Data items
□ □ □ □

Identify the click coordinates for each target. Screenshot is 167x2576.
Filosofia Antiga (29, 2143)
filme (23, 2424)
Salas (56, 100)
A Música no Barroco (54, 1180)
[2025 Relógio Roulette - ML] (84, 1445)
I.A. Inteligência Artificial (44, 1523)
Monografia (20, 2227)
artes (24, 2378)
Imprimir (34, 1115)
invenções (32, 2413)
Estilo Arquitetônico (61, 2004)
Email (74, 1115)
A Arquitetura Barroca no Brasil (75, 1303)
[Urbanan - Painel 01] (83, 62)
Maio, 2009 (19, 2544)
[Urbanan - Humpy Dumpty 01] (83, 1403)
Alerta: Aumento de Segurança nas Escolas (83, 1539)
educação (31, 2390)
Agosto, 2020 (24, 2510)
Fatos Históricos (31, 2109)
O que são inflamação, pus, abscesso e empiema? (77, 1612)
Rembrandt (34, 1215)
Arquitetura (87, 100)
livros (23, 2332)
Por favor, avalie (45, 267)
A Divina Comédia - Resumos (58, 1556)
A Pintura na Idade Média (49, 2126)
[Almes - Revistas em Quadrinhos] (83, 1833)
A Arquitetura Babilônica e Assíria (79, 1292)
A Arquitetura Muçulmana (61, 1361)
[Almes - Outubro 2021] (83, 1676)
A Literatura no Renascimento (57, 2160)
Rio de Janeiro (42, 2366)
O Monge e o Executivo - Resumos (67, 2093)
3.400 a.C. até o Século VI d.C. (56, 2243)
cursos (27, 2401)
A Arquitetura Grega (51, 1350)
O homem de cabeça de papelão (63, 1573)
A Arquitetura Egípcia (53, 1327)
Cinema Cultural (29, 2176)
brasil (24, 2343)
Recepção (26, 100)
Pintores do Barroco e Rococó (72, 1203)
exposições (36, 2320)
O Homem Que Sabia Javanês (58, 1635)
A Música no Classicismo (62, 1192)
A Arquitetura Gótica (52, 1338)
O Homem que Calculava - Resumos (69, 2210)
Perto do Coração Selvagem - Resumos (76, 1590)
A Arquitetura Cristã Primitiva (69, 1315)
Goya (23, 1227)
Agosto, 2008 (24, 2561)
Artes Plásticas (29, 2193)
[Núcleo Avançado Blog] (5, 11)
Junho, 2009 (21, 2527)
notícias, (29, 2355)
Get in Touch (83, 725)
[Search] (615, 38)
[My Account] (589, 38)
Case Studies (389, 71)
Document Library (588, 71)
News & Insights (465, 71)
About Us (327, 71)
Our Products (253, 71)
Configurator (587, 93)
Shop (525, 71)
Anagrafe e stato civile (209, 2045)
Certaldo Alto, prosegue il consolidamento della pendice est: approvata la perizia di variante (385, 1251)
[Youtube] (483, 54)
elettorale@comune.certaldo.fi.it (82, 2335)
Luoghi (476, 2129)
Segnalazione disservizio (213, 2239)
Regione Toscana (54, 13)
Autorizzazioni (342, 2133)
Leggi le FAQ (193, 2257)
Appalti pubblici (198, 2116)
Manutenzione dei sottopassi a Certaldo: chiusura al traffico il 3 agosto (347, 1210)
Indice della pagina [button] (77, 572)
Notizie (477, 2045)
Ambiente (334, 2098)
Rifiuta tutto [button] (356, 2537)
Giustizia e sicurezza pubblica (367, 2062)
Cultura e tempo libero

□ □ □ □

WHAT TO WORK ON:
Look for "Notizie (477, 2045)" in the records. Write out its line and every later line through the end exactly, with nothing more.

SOLUTION:
Notizie (477, 2045)
Ambiente (334, 2098)
Rifiuta tutto [button] (356, 2537)
Giustizia e sicurezza pubblica (367, 2062)
Cultura e tempo libero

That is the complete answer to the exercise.